• WHAT TO DO: Word for word, transcribe all the entries shown below.

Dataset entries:
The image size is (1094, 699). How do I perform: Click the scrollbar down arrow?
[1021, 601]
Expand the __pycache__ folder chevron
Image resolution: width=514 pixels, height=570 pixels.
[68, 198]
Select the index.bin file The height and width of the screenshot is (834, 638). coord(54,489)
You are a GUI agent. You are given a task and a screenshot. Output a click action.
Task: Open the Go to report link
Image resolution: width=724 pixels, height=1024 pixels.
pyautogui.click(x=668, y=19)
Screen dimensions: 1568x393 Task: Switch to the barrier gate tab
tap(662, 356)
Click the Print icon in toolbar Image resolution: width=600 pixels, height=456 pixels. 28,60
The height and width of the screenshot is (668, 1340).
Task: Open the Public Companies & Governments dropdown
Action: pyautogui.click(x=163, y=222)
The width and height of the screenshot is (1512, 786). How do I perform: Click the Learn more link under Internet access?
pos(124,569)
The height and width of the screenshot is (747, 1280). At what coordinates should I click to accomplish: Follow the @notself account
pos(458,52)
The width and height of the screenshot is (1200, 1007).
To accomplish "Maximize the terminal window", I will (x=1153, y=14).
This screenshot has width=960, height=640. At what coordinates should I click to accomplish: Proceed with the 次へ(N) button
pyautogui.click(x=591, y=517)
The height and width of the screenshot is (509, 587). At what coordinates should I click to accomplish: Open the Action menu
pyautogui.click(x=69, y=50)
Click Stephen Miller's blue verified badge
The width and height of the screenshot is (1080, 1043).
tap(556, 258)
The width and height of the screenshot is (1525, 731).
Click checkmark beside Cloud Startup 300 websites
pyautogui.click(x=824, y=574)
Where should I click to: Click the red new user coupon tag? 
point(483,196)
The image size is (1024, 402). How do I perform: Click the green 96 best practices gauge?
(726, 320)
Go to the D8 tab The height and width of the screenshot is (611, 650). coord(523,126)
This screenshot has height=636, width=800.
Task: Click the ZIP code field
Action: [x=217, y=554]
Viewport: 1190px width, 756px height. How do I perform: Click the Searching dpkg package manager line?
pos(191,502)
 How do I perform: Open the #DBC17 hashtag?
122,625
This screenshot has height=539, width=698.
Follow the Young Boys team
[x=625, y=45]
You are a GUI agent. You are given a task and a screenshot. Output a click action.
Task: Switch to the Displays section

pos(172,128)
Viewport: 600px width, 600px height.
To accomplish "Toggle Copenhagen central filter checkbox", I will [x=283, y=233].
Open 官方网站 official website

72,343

• TASK RESULT:
The image size is (1094, 699). How do I perform: Click the scrollbar down arrow?
[1021, 601]
Expand the __pycache__ folder chevron
Image resolution: width=514 pixels, height=570 pixels.
[68, 198]
Select the index.bin file The height and width of the screenshot is (834, 638). coord(54,489)
You are a GUI agent. You are given a task and a screenshot. Output a click action.
Task: Open the Go to report link
Image resolution: width=724 pixels, height=1024 pixels.
pyautogui.click(x=668, y=19)
Screen dimensions: 1568x393 Task: Switch to the barrier gate tab
tap(662, 356)
Click the Print icon in toolbar Image resolution: width=600 pixels, height=456 pixels. 28,60
The height and width of the screenshot is (668, 1340).
Task: Open the Public Companies & Governments dropdown
Action: pyautogui.click(x=163, y=222)
The width and height of the screenshot is (1512, 786). How do I perform: Click the Learn more link under Internet access?
pos(124,569)
The height and width of the screenshot is (747, 1280). At what coordinates should I click to accomplish: Follow the @notself account
pos(458,52)
The width and height of the screenshot is (1200, 1007).
To accomplish "Maximize the terminal window", I will (x=1153, y=14).
This screenshot has width=960, height=640. At what coordinates should I click to accomplish: Proceed with the 次へ(N) button
pyautogui.click(x=591, y=517)
The height and width of the screenshot is (509, 587). At what coordinates should I click to accomplish: Open the Action menu
pyautogui.click(x=69, y=50)
Click Stephen Miller's blue verified badge
The width and height of the screenshot is (1080, 1043).
tap(556, 258)
The width and height of the screenshot is (1525, 731).
Click checkmark beside Cloud Startup 300 websites
pyautogui.click(x=824, y=574)
Where should I click to: Click the red new user coupon tag? 
point(483,196)
The image size is (1024, 402). How do I perform: Click the green 96 best practices gauge?
(726, 320)
Go to the D8 tab The height and width of the screenshot is (611, 650). coord(523,126)
This screenshot has height=636, width=800.
Task: Click the ZIP code field
Action: [x=217, y=554]
Viewport: 1190px width, 756px height. How do I perform: Click the Searching dpkg package manager line?
pos(191,502)
 How do I perform: Open the #DBC17 hashtag?
122,625
This screenshot has height=539, width=698.
Follow the Young Boys team
[x=625, y=45]
You are a GUI agent. You are given a task and a screenshot. Output a click action.
Task: Switch to the Displays section

pos(172,128)
Viewport: 600px width, 600px height.
To accomplish "Toggle Copenhagen central filter checkbox", I will [x=283, y=233].
Open 官方网站 official website

72,343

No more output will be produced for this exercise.